= Document passage =

☆ ☆ ☆ ☆ ☆ ☆ ☆

INTER-ANNOTATOR AGREEMENT ANALYSIS - FINAL SUMMARY

DATASET CHARACTERISTICS
-----------------------------------
- Number of items: 14
- Number of annotators: 4
- Response categories: Sim, Não
- Observed agreement: 50.0%
- Expected agreement (by chance): 62.5%

AGREEMENT METRICS
-----------------------------------
- Fleiss' Kappa: -0.3333
- Interpretation: Poor (worse than chance)
- Mean pairwise accuracy: 50.0%
- Mean Cohen's Kappa (pairwise): 0.000

KEY FINDINGS
-----------------------------------
- Annotators show systematic disagreement pattern
- Three annotators agree perfectly (all 'Sim')
- One annotator disagrees completely (all 'Não')
- Creates a clear 3 vs 1 split in annotations

CONCLUSION
-----------------------------------
The inter-annotator agreement is POOR (Poor (worse than chance)).
Immediate intervention required to improve annotation quality.
Recommend reviewing guidelines and retraining annotators before proceeding.


Saved: 03_iaa_summary_gauge.html and .png


In [22]:
# =============================================================================
# CRONBACH'S ALPHA - Internal Consistency Reliability
# =============================================================================

print("=" * 70)
print("CRONBACH'S ALPHA - INTERNAL CONSISTENCY ANALYSIS")
print("=" * 70)


def calculate_cronbachs_alpha(data):
    """
    Calculate Cronbach's alpha for internal consistency reliability

    Parameters:
    data: DataFrame with items as rows and raters as columns

    Returns:
    float: Cronbach's alpha value
    dict: Additional statistics
    """
    # Convert categorical to numeric if needed
    # Map 'Sim' to 1 and 'Não' to 0
    data_numeric = data.copy()
    if data_numeric.iloc[0, 0] in ["Sim", "Não"]:
        data_numeric = data_numeric.replace({"Sim": 1, "Não": 0})

    # Number of items (raters/annotators)
    n_items = data_numeric.shape[1]

    # Calculate variance for each item
    item_variances = data_numeric.var(axis=0, ddof=1)

☆ ☆ ☆ ☆ ☆ ☆ ☆

= Rows =
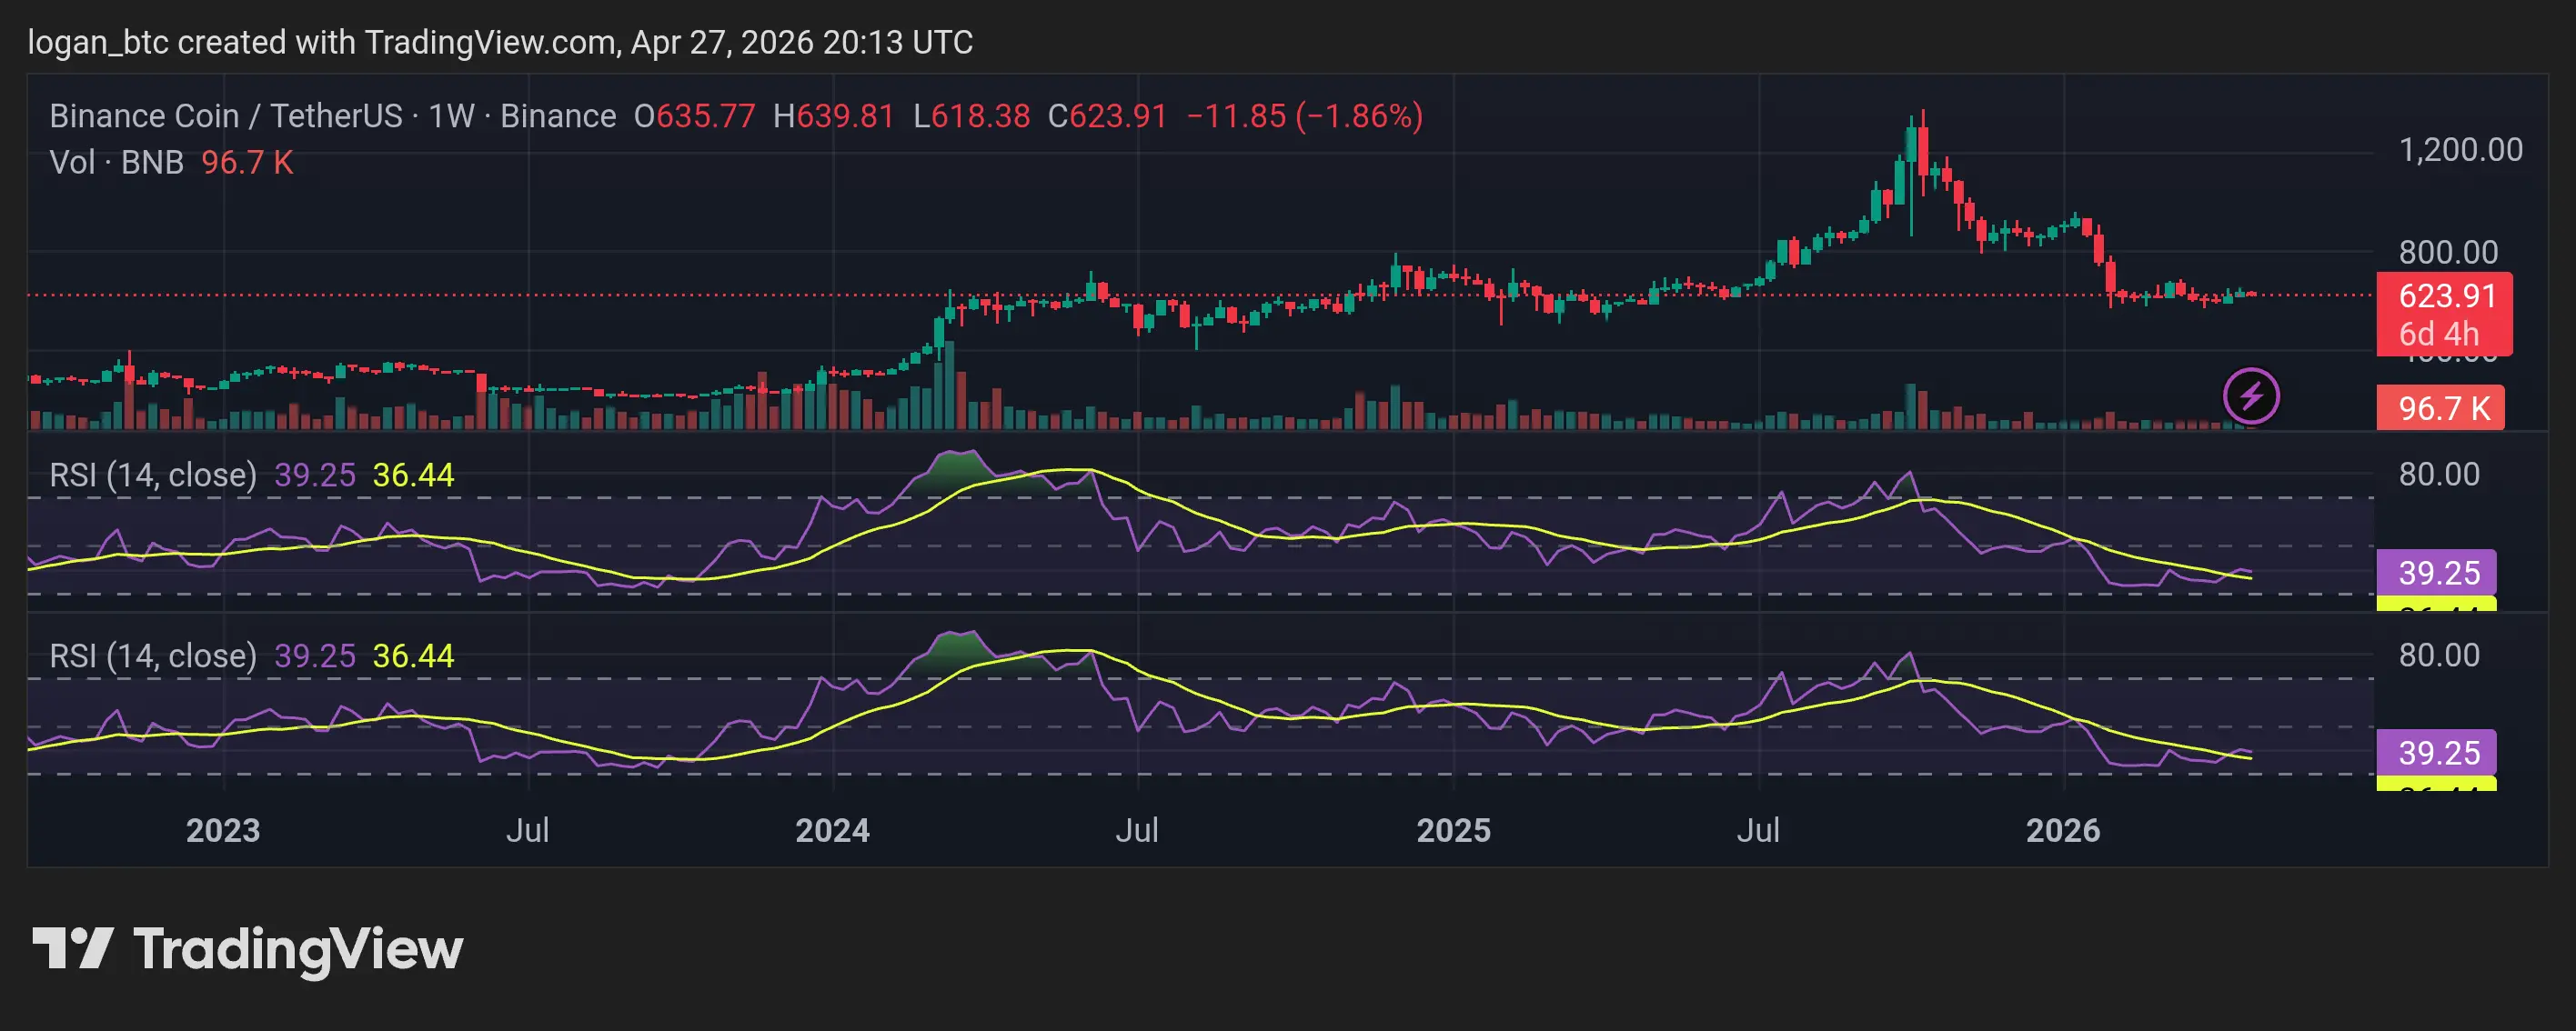Click the 2026 label on time axis
2576x1031 pixels.
[2062, 830]
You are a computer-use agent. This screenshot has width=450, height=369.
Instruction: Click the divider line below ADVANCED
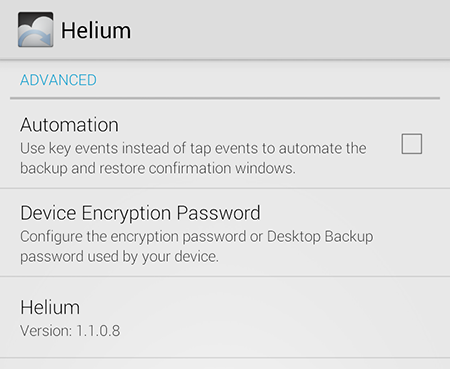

☆ ☆ ☆ ☆ ☆ ☆ ☆

= Instruction 1 =
Write out the part of the agreement analysis starting at "- One annotator" and ending at "annotators before proceeding.".
= Instruction 2 =
Answer these questions from the agreement analysis:
(a) How many annotators took part?
(b) What Fleiss' Kappa value is reported?
(c) In the code, what number does 'Não' become?
= Instruction 3 =
Summarize the agreement analysis in two sentences.

= Result 1 =
- One annotator disagrees completely (all 'Não')
- Creates a clear 3 vs 1 split in annotations

CONCLUSION
-----------------------------------
The inter-annotator agreement is POOR (Poor (worse than chance)).
Immediate intervention required to improve annotation quality.
Recommend reviewing guidelines and retraining annotators before proceeding.

= Result 2 =
(a) 4
(b) -0.3333
(c) 0

= Result 3 =
Four annotators labeled 14 items as Sim or Não, with 50.0% observed agreement and a Fleiss' Kappa of -0.3333, rated poor (worse than chance), because three annotators answered all 'Sim' and one answered all 'Não'. The analysis recommends reviewing guidelines and retraining annotators before proceeding, and then begins code to calculate Cronbach's alpha for internal consistency reliability.